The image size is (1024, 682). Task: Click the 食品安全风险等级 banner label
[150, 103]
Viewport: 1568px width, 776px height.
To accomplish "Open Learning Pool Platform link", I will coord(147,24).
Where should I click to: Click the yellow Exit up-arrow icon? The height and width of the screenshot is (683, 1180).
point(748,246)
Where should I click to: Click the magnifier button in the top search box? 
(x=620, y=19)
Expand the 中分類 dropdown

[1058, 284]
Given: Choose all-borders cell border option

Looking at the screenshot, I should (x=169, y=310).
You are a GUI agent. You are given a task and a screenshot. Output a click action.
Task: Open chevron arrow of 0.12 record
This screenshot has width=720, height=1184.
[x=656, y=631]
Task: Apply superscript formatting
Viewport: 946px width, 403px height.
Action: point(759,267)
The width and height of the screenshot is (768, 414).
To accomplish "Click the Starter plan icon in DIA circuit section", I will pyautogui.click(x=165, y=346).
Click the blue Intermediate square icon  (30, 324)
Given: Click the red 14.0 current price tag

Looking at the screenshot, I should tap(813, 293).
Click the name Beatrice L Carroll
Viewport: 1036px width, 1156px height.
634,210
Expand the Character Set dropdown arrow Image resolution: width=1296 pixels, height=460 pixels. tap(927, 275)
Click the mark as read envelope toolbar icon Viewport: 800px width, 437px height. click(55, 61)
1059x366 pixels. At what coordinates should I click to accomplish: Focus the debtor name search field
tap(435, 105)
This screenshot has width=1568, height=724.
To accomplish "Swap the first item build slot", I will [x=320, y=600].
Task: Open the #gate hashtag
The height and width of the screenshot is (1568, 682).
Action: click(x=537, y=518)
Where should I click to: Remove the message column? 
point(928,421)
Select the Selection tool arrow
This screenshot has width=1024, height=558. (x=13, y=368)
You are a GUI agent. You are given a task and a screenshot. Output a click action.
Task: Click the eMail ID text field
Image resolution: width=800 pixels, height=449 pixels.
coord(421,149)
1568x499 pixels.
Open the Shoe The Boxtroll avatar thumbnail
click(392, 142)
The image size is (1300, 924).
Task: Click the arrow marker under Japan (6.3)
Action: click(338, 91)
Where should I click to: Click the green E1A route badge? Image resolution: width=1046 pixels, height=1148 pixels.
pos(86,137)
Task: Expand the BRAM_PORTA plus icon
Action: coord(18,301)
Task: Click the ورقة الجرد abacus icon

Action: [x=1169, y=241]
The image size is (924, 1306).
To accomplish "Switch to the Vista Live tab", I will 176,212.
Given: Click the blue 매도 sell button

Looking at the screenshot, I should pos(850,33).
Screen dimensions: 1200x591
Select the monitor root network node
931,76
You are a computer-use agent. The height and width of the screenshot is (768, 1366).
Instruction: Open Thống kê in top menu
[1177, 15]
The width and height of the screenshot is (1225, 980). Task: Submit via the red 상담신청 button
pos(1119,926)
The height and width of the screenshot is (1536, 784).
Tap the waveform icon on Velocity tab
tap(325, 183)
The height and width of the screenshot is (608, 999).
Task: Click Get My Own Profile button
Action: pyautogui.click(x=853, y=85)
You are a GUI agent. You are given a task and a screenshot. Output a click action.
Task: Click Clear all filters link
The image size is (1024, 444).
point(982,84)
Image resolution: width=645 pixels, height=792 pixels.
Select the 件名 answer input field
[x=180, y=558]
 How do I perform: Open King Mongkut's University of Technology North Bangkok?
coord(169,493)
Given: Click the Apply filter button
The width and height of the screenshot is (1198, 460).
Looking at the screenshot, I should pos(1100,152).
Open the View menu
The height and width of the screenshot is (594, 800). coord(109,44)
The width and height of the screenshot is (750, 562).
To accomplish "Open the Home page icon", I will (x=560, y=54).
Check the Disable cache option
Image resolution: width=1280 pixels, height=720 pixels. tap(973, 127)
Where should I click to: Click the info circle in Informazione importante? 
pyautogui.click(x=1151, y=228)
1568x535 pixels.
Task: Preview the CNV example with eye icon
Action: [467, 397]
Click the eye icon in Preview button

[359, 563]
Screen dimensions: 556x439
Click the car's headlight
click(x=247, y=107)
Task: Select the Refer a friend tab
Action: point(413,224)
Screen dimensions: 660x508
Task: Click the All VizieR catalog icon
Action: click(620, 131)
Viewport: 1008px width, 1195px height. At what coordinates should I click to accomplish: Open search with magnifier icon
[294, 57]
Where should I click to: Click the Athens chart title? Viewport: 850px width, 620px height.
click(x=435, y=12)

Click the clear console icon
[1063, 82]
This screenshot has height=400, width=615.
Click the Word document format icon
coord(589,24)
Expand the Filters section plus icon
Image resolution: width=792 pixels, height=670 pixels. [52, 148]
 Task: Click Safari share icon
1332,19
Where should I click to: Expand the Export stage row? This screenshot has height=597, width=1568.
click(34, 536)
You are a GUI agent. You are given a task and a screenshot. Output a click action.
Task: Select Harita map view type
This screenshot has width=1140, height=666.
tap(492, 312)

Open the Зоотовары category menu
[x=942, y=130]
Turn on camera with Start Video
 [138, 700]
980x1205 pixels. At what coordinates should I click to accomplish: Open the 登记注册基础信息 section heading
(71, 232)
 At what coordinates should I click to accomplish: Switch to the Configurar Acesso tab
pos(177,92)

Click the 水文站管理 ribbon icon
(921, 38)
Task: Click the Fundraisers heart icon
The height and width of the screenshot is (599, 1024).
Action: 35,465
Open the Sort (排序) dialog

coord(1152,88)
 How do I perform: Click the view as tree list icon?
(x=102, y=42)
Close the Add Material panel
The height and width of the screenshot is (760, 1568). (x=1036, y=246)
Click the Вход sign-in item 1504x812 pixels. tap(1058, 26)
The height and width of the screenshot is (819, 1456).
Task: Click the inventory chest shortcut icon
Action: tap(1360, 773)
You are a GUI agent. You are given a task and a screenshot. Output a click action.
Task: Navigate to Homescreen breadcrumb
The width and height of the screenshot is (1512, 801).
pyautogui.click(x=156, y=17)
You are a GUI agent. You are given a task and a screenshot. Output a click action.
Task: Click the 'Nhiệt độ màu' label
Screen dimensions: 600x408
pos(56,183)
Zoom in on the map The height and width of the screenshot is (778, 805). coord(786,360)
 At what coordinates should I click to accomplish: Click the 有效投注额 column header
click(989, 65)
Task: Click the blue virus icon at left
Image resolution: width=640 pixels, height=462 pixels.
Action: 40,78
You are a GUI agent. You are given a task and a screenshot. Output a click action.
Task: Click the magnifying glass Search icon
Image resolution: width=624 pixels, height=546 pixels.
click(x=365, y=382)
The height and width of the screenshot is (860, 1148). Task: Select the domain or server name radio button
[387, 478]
++++++++++
An exact copy of all the records is the only acceptable answer.

The image size is (1024, 682). Task: Click the 食品安全风险等级 banner label
[150, 103]
Viewport: 1568px width, 776px height.
To accomplish "Open Learning Pool Platform link", I will coord(147,24).
Where should I click to: Click the yellow Exit up-arrow icon? The height and width of the screenshot is (683, 1180).
point(748,246)
Where should I click to: Click the magnifier button in the top search box? 
(x=620, y=19)
Expand the 中分類 dropdown

[1058, 284]
Given: Choose all-borders cell border option

Looking at the screenshot, I should (x=169, y=310).
You are a GUI agent. You are given a task and a screenshot. Output a click action.
Task: Open chevron arrow of 0.12 record
This screenshot has width=720, height=1184.
[x=656, y=631]
Task: Apply superscript formatting
Viewport: 946px width, 403px height.
Action: point(759,267)
The width and height of the screenshot is (768, 414).
To accomplish "Click the Starter plan icon in DIA circuit section", I will pyautogui.click(x=165, y=346).
Click the blue Intermediate square icon  (30, 324)
Given: Click the red 14.0 current price tag

Looking at the screenshot, I should tap(813, 293).
Click the name Beatrice L Carroll
Viewport: 1036px width, 1156px height.
634,210
Expand the Character Set dropdown arrow Image resolution: width=1296 pixels, height=460 pixels. tap(927, 275)
Click the mark as read envelope toolbar icon Viewport: 800px width, 437px height. click(55, 61)
1059x366 pixels. At what coordinates should I click to accomplish: Focus the debtor name search field
tap(435, 105)
This screenshot has width=1568, height=724.
To accomplish "Swap the first item build slot", I will [x=320, y=600].
Task: Open the #gate hashtag
The height and width of the screenshot is (1568, 682).
Action: click(x=537, y=518)
Where should I click to: Remove the message column? 
point(928,421)
Select the Selection tool arrow
This screenshot has width=1024, height=558. (x=13, y=368)
You are a GUI agent. You are given a task and a screenshot. Output a click action.
Task: Click the eMail ID text field
Image resolution: width=800 pixels, height=449 pixels.
coord(421,149)
1568x499 pixels.
Open the Shoe The Boxtroll avatar thumbnail
click(392, 142)
The image size is (1300, 924).
Task: Click the arrow marker under Japan (6.3)
Action: click(338, 91)
Where should I click to: Click the green E1A route badge? Image resolution: width=1046 pixels, height=1148 pixels.
pos(86,137)
Task: Expand the BRAM_PORTA plus icon
Action: coord(18,301)
Task: Click the ورقة الجرد abacus icon

Action: [x=1169, y=241]
The image size is (924, 1306).
To accomplish "Switch to the Vista Live tab", I will 176,212.
Given: Click the blue 매도 sell button

Looking at the screenshot, I should pos(850,33).
Screen dimensions: 1200x591
Select the monitor root network node
931,76
You are a computer-use agent. The height and width of the screenshot is (768, 1366).
Instruction: Open Thống kê in top menu
[1177, 15]
The width and height of the screenshot is (1225, 980). Task: Submit via the red 상담신청 button
pos(1119,926)
The height and width of the screenshot is (1536, 784).
Tap the waveform icon on Velocity tab
tap(325, 183)
The height and width of the screenshot is (608, 999).
Task: Click Get My Own Profile button
Action: pyautogui.click(x=853, y=85)
You are a GUI agent. You are given a task and a screenshot. Output a click action.
Task: Click Clear all filters link
The image size is (1024, 444).
point(982,84)
Image resolution: width=645 pixels, height=792 pixels.
Select the 件名 answer input field
[x=180, y=558]
 How do I perform: Open King Mongkut's University of Technology North Bangkok?
coord(169,493)
Given: Click the Apply filter button
The width and height of the screenshot is (1198, 460).
Looking at the screenshot, I should pos(1100,152).
Open the View menu
The height and width of the screenshot is (594, 800). coord(109,44)
The width and height of the screenshot is (750, 562).
To accomplish "Open the Home page icon", I will (x=560, y=54).
Check the Disable cache option
Image resolution: width=1280 pixels, height=720 pixels. tap(973, 127)
Where should I click to: Click the info circle in Informazione importante? 
pyautogui.click(x=1151, y=228)
1568x535 pixels.
Task: Preview the CNV example with eye icon
Action: [467, 397]
Click the eye icon in Preview button

[359, 563]
Screen dimensions: 556x439
Click the car's headlight
click(x=247, y=107)
Task: Select the Refer a friend tab
Action: point(413,224)
Screen dimensions: 660x508
Task: Click the All VizieR catalog icon
Action: click(620, 131)
Viewport: 1008px width, 1195px height. At what coordinates should I click to accomplish: Open search with magnifier icon
[294, 57]
Where should I click to: Click the Athens chart title? Viewport: 850px width, 620px height.
click(x=435, y=12)

Click the clear console icon
[1063, 82]
This screenshot has height=400, width=615.
Click the Word document format icon
coord(589,24)
Expand the Filters section plus icon
Image resolution: width=792 pixels, height=670 pixels. [52, 148]
 Task: Click Safari share icon
1332,19
Where should I click to: Expand the Export stage row? This screenshot has height=597, width=1568.
click(34, 536)
You are a GUI agent. You are given a task and a screenshot. Output a click action.
Task: Select Harita map view type
This screenshot has width=1140, height=666.
tap(492, 312)

Open the Зоотовары category menu
[x=942, y=130]
Turn on camera with Start Video
 [138, 700]
980x1205 pixels. At what coordinates should I click to accomplish: Open the 登记注册基础信息 section heading
(71, 232)
 At what coordinates should I click to accomplish: Switch to the Configurar Acesso tab
pos(177,92)

Click the 水文站管理 ribbon icon
(921, 38)
Task: Click the Fundraisers heart icon
The height and width of the screenshot is (599, 1024).
Action: 35,465
Open the Sort (排序) dialog

coord(1152,88)
 How do I perform: Click the view as tree list icon?
(x=102, y=42)
Close the Add Material panel
The height and width of the screenshot is (760, 1568). (x=1036, y=246)
Click the Вход sign-in item 1504x812 pixels. tap(1058, 26)
The height and width of the screenshot is (819, 1456).
Task: Click the inventory chest shortcut icon
Action: tap(1360, 773)
You are a GUI agent. You are given a task and a screenshot. Output a click action.
Task: Navigate to Homescreen breadcrumb
The width and height of the screenshot is (1512, 801).
pyautogui.click(x=156, y=17)
You are a GUI agent. You are given a task and a screenshot. Output a click action.
Task: Click the 'Nhiệt độ màu' label
Screen dimensions: 600x408
pos(56,183)
Zoom in on the map The height and width of the screenshot is (778, 805). coord(786,360)
 At what coordinates should I click to accomplish: Click the 有效投注额 column header
click(989, 65)
Task: Click the blue virus icon at left
Image resolution: width=640 pixels, height=462 pixels.
Action: 40,78
You are a GUI agent. You are given a task and a screenshot. Output a click action.
Task: Click the magnifying glass Search icon
Image resolution: width=624 pixels, height=546 pixels.
click(x=365, y=382)
The height and width of the screenshot is (860, 1148). Task: Select the domain or server name radio button
[387, 478]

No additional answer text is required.